The new Chief of the Cherokee Nation, Chad Smith, is taking office and says the tribe is ready to start it's second Golden Age. In the late 1800's, the tribe had schools, universities and independence, after four years of turmoil, Smith says the renaissance begins today.
The campaigning ended last month, but Chief Elect Chad Smith continued to meet and greet Cherokees moments before he was sworn in. Smith wore a historic Sequoyah jacket, popular during the tribe's golden age, in the 1800's. Many Cherokees, including actor Wes Studi, called it a memorable day. "It is a good day to be alive, is it not," says Studi.
Thousands of Cherokees packed the lawn of the chronicled Cherokee Courthouse for the inauguration. The historic building has witnessed old and new conflicts. Smith wants it to witness rebirth. His dream for upcoming generations is economic independence, strong schools and universities. "We begin this inquiry on sacred ground, here at our courthouse and Capital. The spirits of our ancestors come here to reminiscence about their days of long ago," says Smith.
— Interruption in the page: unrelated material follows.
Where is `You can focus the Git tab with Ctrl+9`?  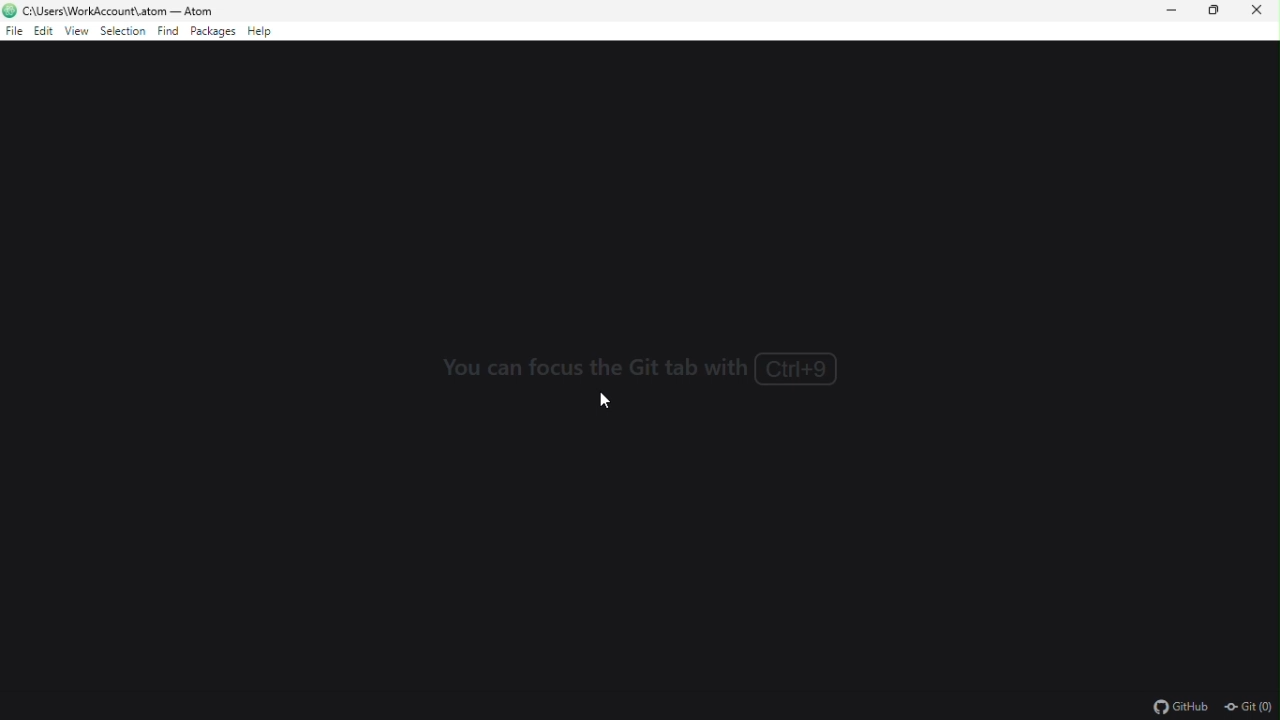 You can focus the Git tab with Ctrl+9 is located at coordinates (635, 367).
Former chiefs Wilma Mankiller and Ross Swimmer both applaud Smith's dream. "I like everybody's message of renewal of renaissance and putting differences aside," says Mankiller. "It's going to get the turmoil off the front page and put down the things that are happening in the Cherokee Nation," says Swimmer.
The former leader of the Cherokees, Joe Byrd, made a brief appearance, but didn't participate in the ceremony of renewal. Current and former leaders planted a pine tree, where a similar tree had previously died, as a symbol of unity, growth and peace.